Le Premier ministre Sébastien Lecornu à Paris le 26 mai 2026. ( AFP / LUDOVIC MARIN )
Dans un courrier adressé à Sébastien Lecornu daté de mercredi 27 mai, les syndicats estiment, à l'intention notamment du patronat, que "celles et ceux qui appellent avec le plus de constance à la réduction des dépenses publiques sont aussi ceux qui défendent le plus farouchement les dispositifs dont ils bénéficient".
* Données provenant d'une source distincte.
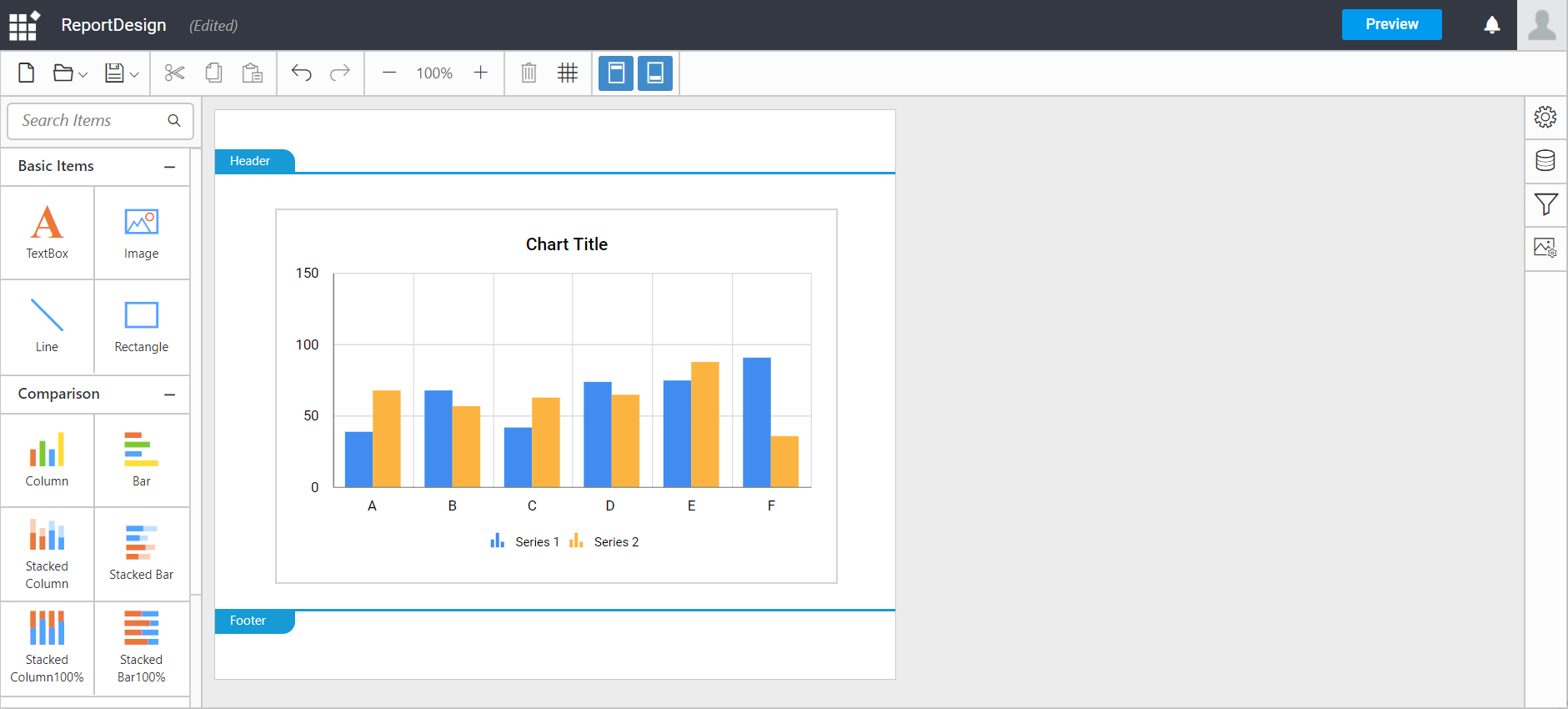
Task: Toggle the header section visibility
Action: point(616,73)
"Ce n'est pas le travail qui pèse trop : c'est sa rétribution qui pèse trop peu". Dans une lettre adressée au Premier ministre Sébastien Lecornu et envoyée à la presse ce jeudi 28 mai, les syndicats alertent le gouvernement sur l'érosion du pouvoir d'achat. "La France est désormais un pays de bas salaires" où le travail n'est pas suffisamment rétribué mais où les entreprises bénéficient d'aides massives, dénoncent à l'unisson les huit centrales syndicales.
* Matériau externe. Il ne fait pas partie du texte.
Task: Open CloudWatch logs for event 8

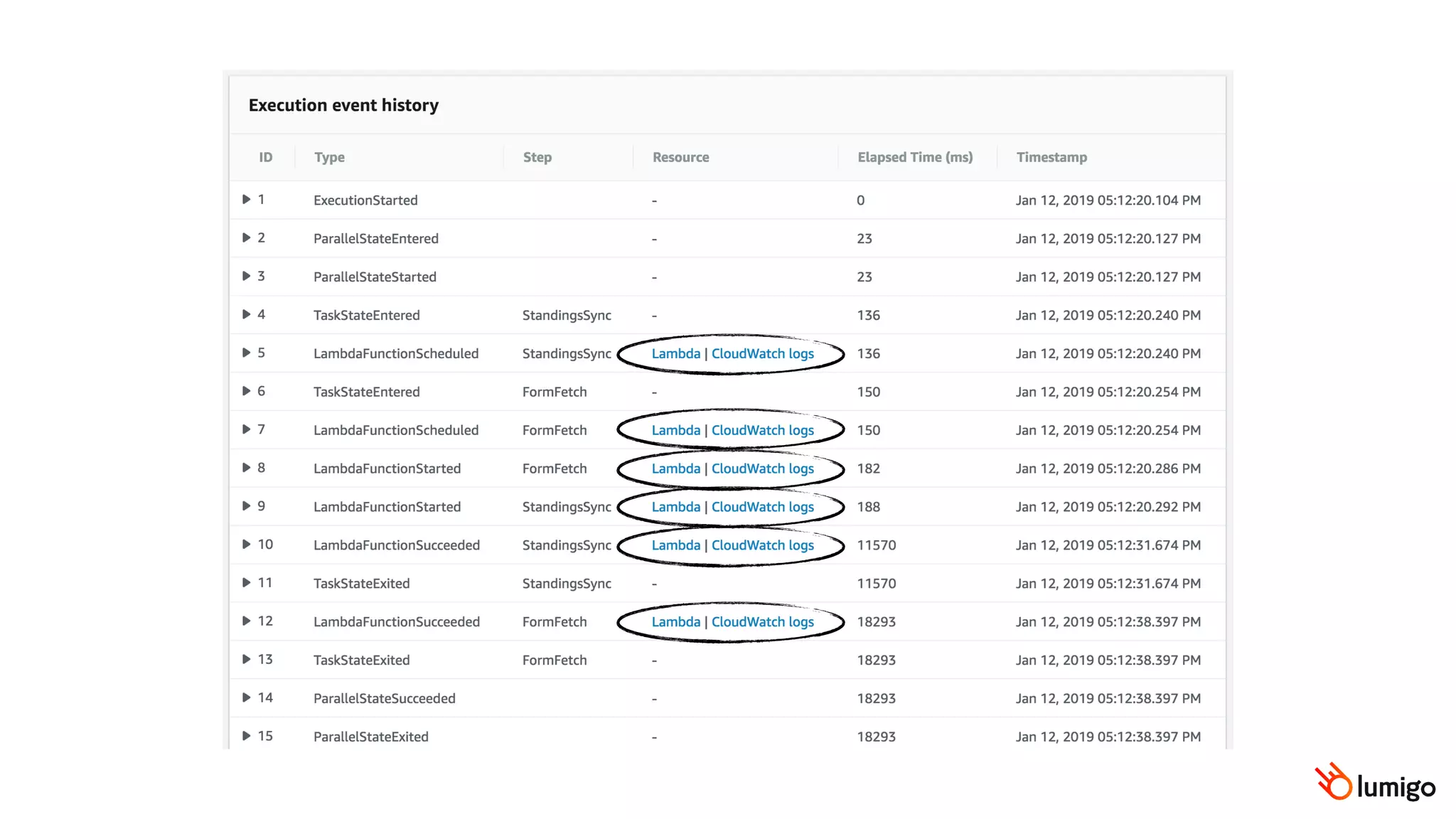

Les numéros un de la CFDT, de la CGT, de FO, de la CFE-CGC, de la CFTC, de l'Unsa, de Solidaires et de la FSU rappellent le choc pétrolier lié à la fermeture du détroit d'Ormuz, qui pèse sur l'activité et l'emploi de travailleurs "dont le pouvoir d'achat s'érode, des familles modestes dont le reste à vivre fond à chaque passage en caisse", selon leur courrier daté de mercredi. "Le déclassement est massif, les qualifications et l’expérience sont niées, la France est désormais un pays de bas salaires. Ce n'est pas le travail qui pèse trop : c'est sa rétribution qui pèse trop peu", affirment Marylise Léon, Sophie Binet, Frédéric Souillot ou encore François Hommeril.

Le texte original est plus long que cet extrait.